What Focus Groups Are Telling You (It's Not Whether People Will Buy) (askrally.com)

🤖 AI Summary
Companies have been turning to synthetic personas and “always‑on” AI focus groups to scale user research, only to find predictions don’t map to real purchasing behavior. The piece argues this failure isn’t that LLMs are bad — it’s that we ask them to do the impossible: predict human actions. Drawing on Richard Sutton’s distinction, LLMs learn the discourse layer from text (what people say and justify), not embodied experience, so they reproduce how people will talk about choices rather than reliably forecasting which option they’ll pick at the point of sale. The speech‑action gap (social desirability/hypothetical bias) is therefore expected, not a bug. That gap is also the product’s richest signal.
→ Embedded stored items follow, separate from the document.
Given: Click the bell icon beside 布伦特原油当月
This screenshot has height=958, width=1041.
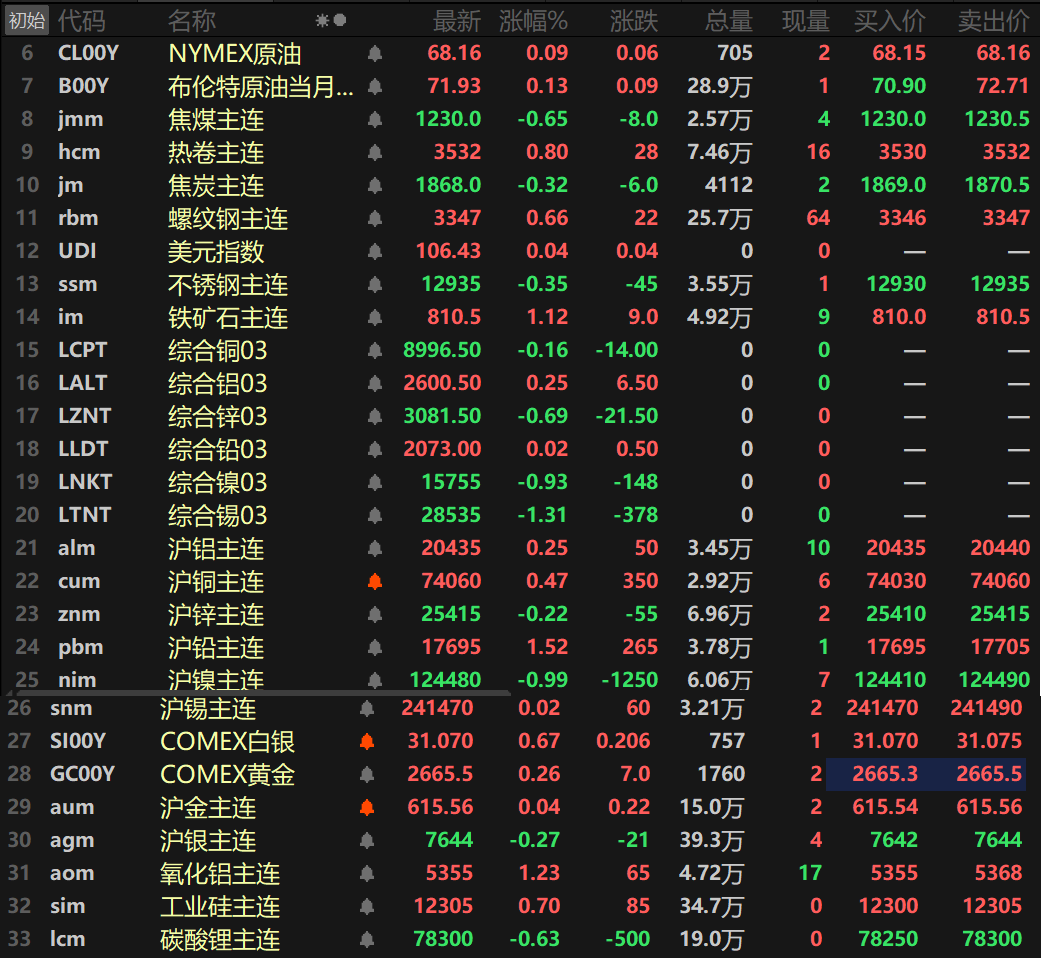Looking at the screenshot, I should tap(375, 87).
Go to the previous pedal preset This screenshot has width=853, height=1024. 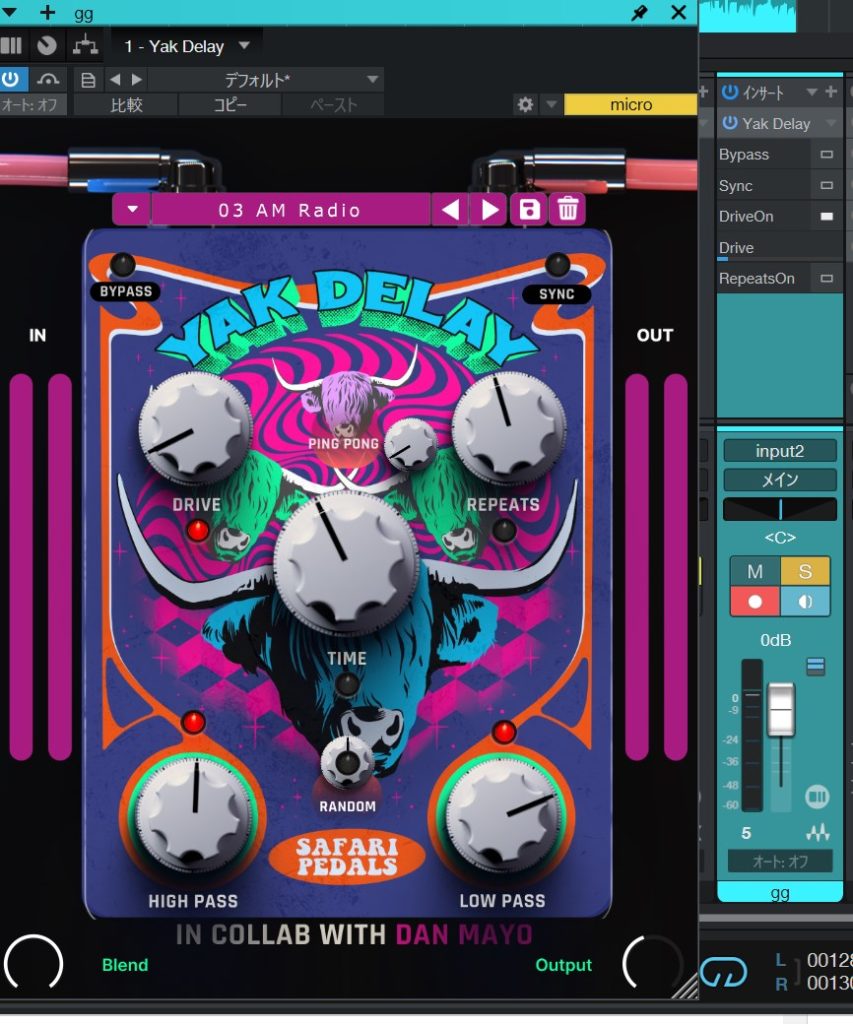pyautogui.click(x=451, y=210)
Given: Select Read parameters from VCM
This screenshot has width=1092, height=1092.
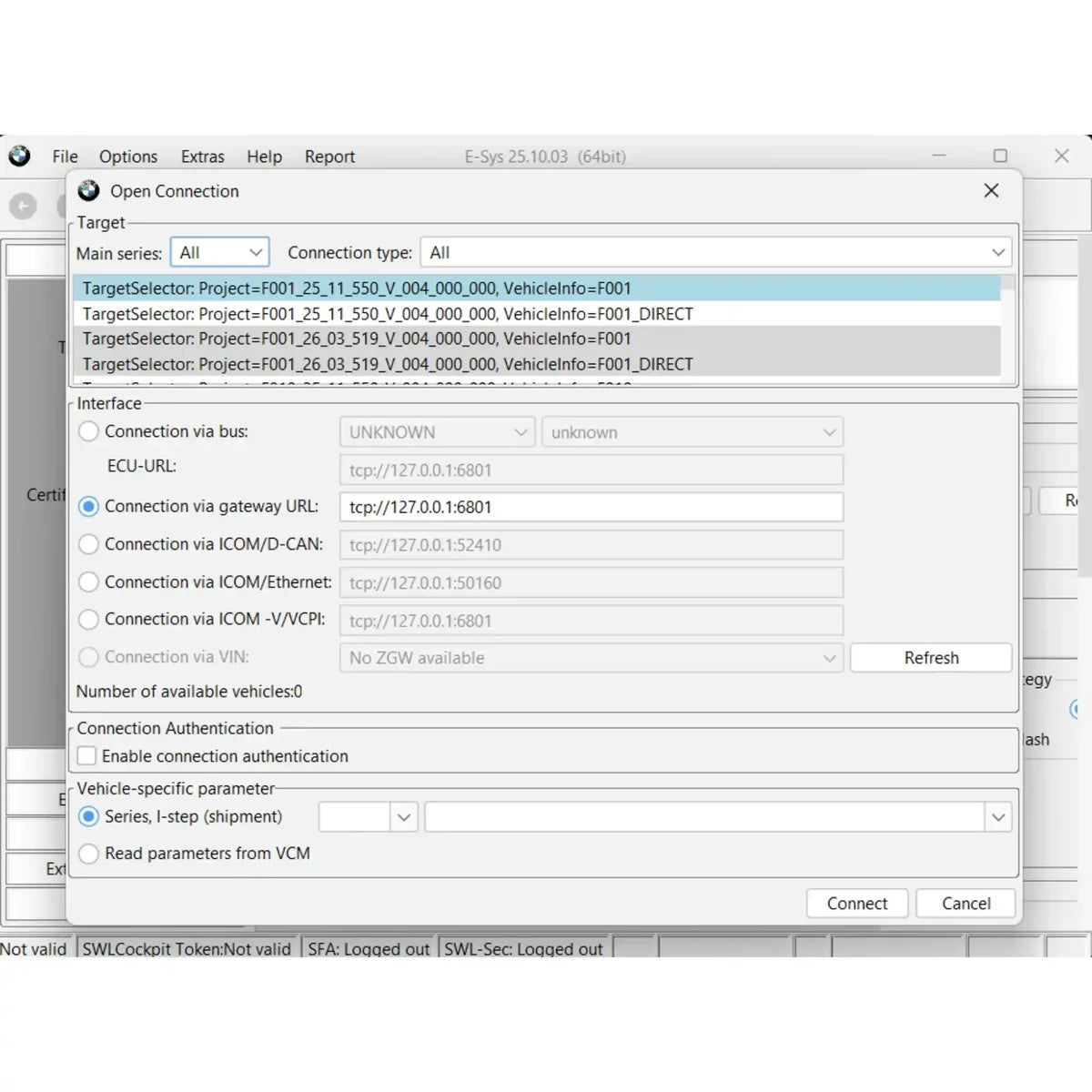Looking at the screenshot, I should point(88,854).
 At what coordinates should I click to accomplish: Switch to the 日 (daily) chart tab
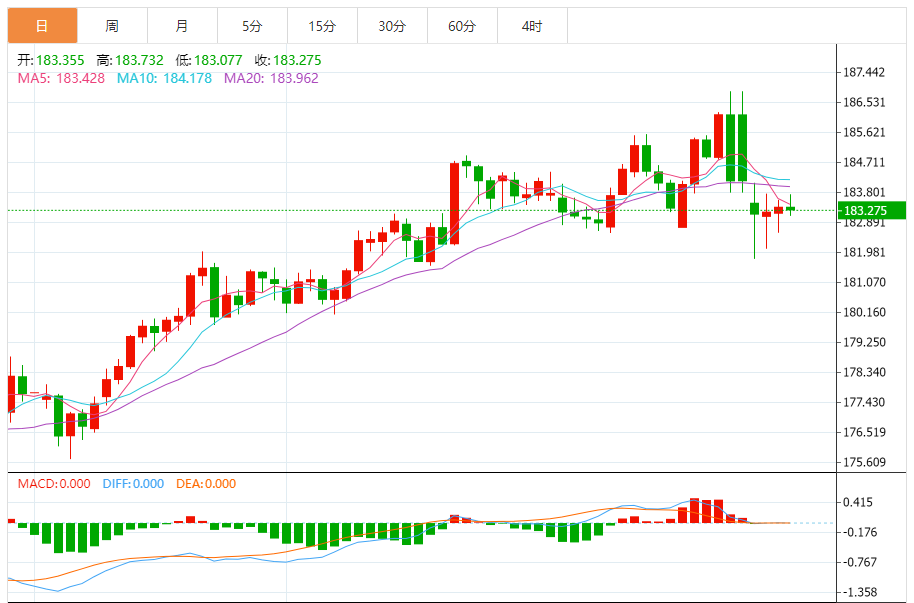[x=42, y=26]
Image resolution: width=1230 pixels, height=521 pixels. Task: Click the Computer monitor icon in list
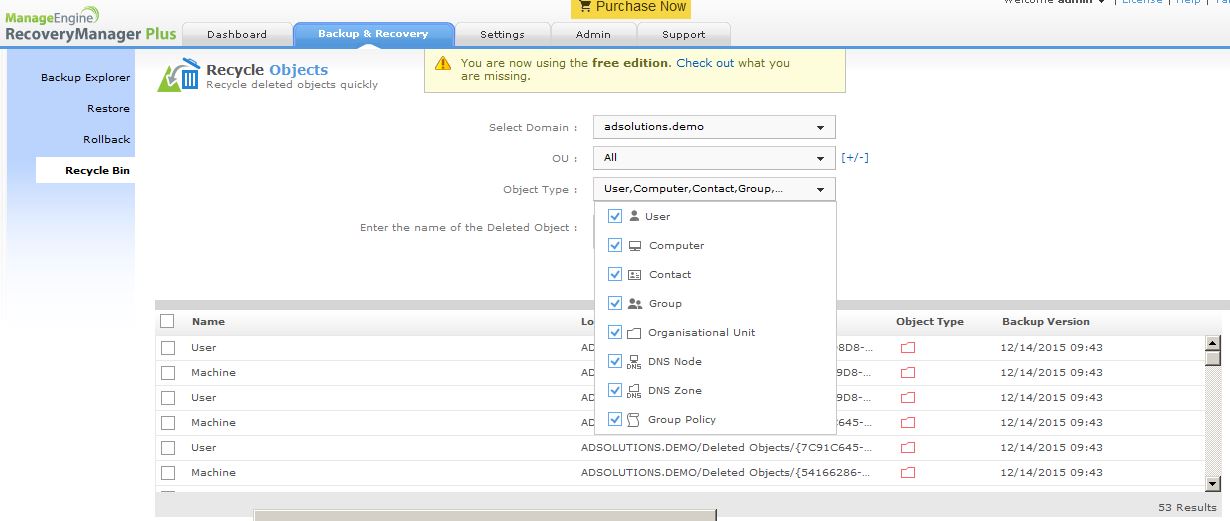tap(634, 246)
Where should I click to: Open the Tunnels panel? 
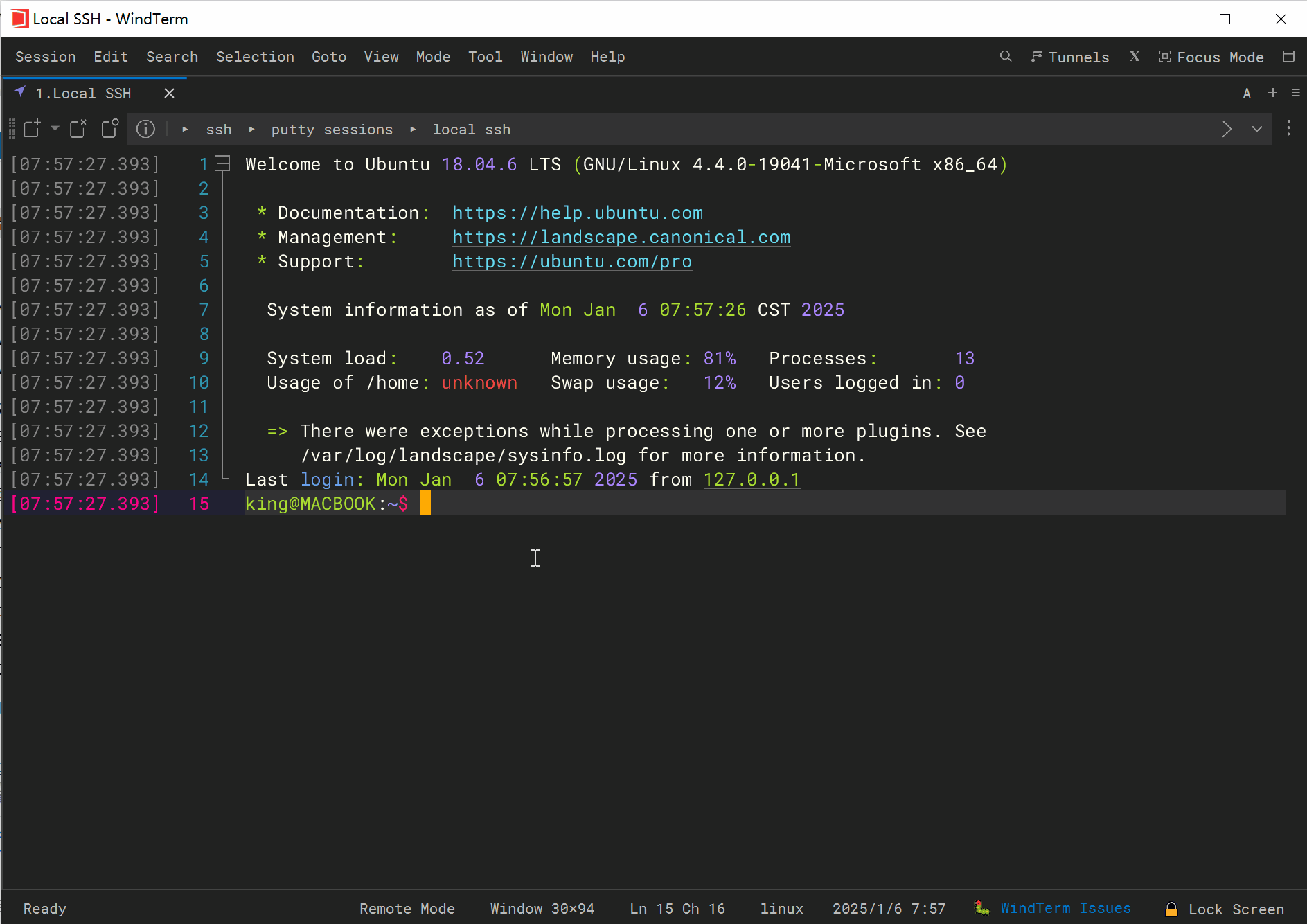point(1070,57)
Calibrated personas trained on interview transcripts and enriched with “memories” (e.g., Base Memories or manual_memories) reveal the narratives, trade‑offs, constraints and objections that actually shape decisions in conversations — the social scripts that spread ideas and influence aggregate behavior. Practically, the author urges teams to stop asking “will they buy?” and start asking “how will they talk about X?” — use personas to stress‑test messaging, surface hidden barriers (e.g., affordability framing, identity costs), and design interventions (mid‑tier products, reframed copy) that change the conversational terrain rather than chase impossible individual predictions.